Reproduce every entry precisely as written.
•••••
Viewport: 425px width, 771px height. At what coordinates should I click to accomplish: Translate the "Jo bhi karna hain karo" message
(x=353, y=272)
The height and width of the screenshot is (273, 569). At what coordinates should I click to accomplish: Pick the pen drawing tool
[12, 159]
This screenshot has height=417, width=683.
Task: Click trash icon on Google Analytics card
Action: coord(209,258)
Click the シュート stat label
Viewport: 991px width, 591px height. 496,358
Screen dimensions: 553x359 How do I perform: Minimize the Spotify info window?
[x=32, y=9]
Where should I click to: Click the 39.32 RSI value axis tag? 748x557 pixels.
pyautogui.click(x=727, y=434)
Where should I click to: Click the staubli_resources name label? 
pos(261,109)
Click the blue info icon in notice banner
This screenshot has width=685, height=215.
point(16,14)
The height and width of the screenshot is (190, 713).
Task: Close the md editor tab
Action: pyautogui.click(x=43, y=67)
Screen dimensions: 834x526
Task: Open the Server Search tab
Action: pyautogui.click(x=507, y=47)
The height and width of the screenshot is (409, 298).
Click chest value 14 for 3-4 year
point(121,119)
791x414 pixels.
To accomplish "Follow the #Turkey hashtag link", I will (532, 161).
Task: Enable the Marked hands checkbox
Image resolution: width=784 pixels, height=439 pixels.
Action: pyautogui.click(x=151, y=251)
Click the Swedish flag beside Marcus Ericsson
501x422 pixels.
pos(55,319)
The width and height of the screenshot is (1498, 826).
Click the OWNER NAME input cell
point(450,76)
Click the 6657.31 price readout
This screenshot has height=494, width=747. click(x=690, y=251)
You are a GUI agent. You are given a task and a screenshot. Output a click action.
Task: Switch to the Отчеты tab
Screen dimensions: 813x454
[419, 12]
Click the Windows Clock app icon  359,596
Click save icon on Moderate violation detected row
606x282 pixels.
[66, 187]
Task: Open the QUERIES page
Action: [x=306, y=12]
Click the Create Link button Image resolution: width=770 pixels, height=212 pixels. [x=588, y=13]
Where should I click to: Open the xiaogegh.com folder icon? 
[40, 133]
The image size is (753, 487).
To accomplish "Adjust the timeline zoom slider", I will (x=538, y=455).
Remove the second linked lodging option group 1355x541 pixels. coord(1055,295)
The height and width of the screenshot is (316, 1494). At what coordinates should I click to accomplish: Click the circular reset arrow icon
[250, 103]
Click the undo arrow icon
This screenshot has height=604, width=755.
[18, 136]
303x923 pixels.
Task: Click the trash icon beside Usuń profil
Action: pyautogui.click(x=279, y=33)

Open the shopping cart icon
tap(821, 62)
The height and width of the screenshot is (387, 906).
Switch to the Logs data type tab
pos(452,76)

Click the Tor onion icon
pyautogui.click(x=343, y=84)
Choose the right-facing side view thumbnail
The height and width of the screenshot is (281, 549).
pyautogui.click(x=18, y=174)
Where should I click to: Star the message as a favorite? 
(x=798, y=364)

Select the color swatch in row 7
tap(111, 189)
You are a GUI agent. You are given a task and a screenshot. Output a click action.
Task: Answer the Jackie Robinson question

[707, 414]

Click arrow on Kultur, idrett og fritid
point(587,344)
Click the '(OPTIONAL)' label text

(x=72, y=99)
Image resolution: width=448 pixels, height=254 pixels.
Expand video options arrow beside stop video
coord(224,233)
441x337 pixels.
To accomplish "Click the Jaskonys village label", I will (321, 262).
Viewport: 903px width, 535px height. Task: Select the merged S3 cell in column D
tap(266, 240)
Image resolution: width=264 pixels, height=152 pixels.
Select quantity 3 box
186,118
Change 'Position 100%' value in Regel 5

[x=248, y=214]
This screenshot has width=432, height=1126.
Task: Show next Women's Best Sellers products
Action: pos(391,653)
•••••
### Written reply
Viewport: 425px width, 771px height. At what coordinates should I click to accomplish: Translate the "Jo bhi karna hain karo" message
(x=353, y=272)
The height and width of the screenshot is (273, 569). At what coordinates should I click to accomplish: Pick the pen drawing tool
[12, 159]
This screenshot has height=417, width=683.
Task: Click trash icon on Google Analytics card
Action: coord(209,258)
Click the シュート stat label
Viewport: 991px width, 591px height. 496,358
Screen dimensions: 553x359 How do I perform: Minimize the Spotify info window?
[x=32, y=9]
Where should I click to: Click the 39.32 RSI value axis tag? 748x557 pixels.
pyautogui.click(x=727, y=434)
Where should I click to: Click the staubli_resources name label? 
pos(261,109)
Click the blue info icon in notice banner
This screenshot has width=685, height=215.
point(16,14)
The height and width of the screenshot is (190, 713).
Task: Close the md editor tab
Action: pyautogui.click(x=43, y=67)
Screen dimensions: 834x526
Task: Open the Server Search tab
Action: pyautogui.click(x=507, y=47)
The height and width of the screenshot is (409, 298).
Click chest value 14 for 3-4 year
point(121,119)
791x414 pixels.
To accomplish "Follow the #Turkey hashtag link", I will (532, 161).
Task: Enable the Marked hands checkbox
Image resolution: width=784 pixels, height=439 pixels.
Action: pyautogui.click(x=151, y=251)
Click the Swedish flag beside Marcus Ericsson
501x422 pixels.
pos(55,319)
The width and height of the screenshot is (1498, 826).
Click the OWNER NAME input cell
point(450,76)
Click the 6657.31 price readout
This screenshot has height=494, width=747. click(x=690, y=251)
You are a GUI agent. You are given a task and a screenshot. Output a click action.
Task: Switch to the Отчеты tab
Screen dimensions: 813x454
[419, 12]
Click the Windows Clock app icon  359,596
Click save icon on Moderate violation detected row
606x282 pixels.
[66, 187]
Task: Open the QUERIES page
Action: [x=306, y=12]
Click the Create Link button Image resolution: width=770 pixels, height=212 pixels. [x=588, y=13]
Where should I click to: Open the xiaogegh.com folder icon? 
[40, 133]
The image size is (753, 487).
To accomplish "Adjust the timeline zoom slider", I will (x=538, y=455).
Remove the second linked lodging option group 1355x541 pixels. coord(1055,295)
The height and width of the screenshot is (316, 1494). At what coordinates should I click to accomplish: Click the circular reset arrow icon
[250, 103]
Click the undo arrow icon
This screenshot has height=604, width=755.
[18, 136]
303x923 pixels.
Task: Click the trash icon beside Usuń profil
Action: pyautogui.click(x=279, y=33)

Open the shopping cart icon
tap(821, 62)
The height and width of the screenshot is (387, 906).
Switch to the Logs data type tab
pos(452,76)

Click the Tor onion icon
pyautogui.click(x=343, y=84)
Choose the right-facing side view thumbnail
The height and width of the screenshot is (281, 549).
pyautogui.click(x=18, y=174)
Where should I click to: Star the message as a favorite? 
(x=798, y=364)

Select the color swatch in row 7
tap(111, 189)
You are a GUI agent. You are given a task and a screenshot. Output a click action.
Task: Answer the Jackie Robinson question

[707, 414]

Click arrow on Kultur, idrett og fritid
point(587,344)
Click the '(OPTIONAL)' label text

(x=72, y=99)
Image resolution: width=448 pixels, height=254 pixels.
Expand video options arrow beside stop video
coord(224,233)
441x337 pixels.
To accomplish "Click the Jaskonys village label", I will (321, 262).
Viewport: 903px width, 535px height. Task: Select the merged S3 cell in column D
tap(266, 240)
Image resolution: width=264 pixels, height=152 pixels.
Select quantity 3 box
186,118
Change 'Position 100%' value in Regel 5

[x=248, y=214]
This screenshot has width=432, height=1126.
Task: Show next Women's Best Sellers products
Action: pos(391,653)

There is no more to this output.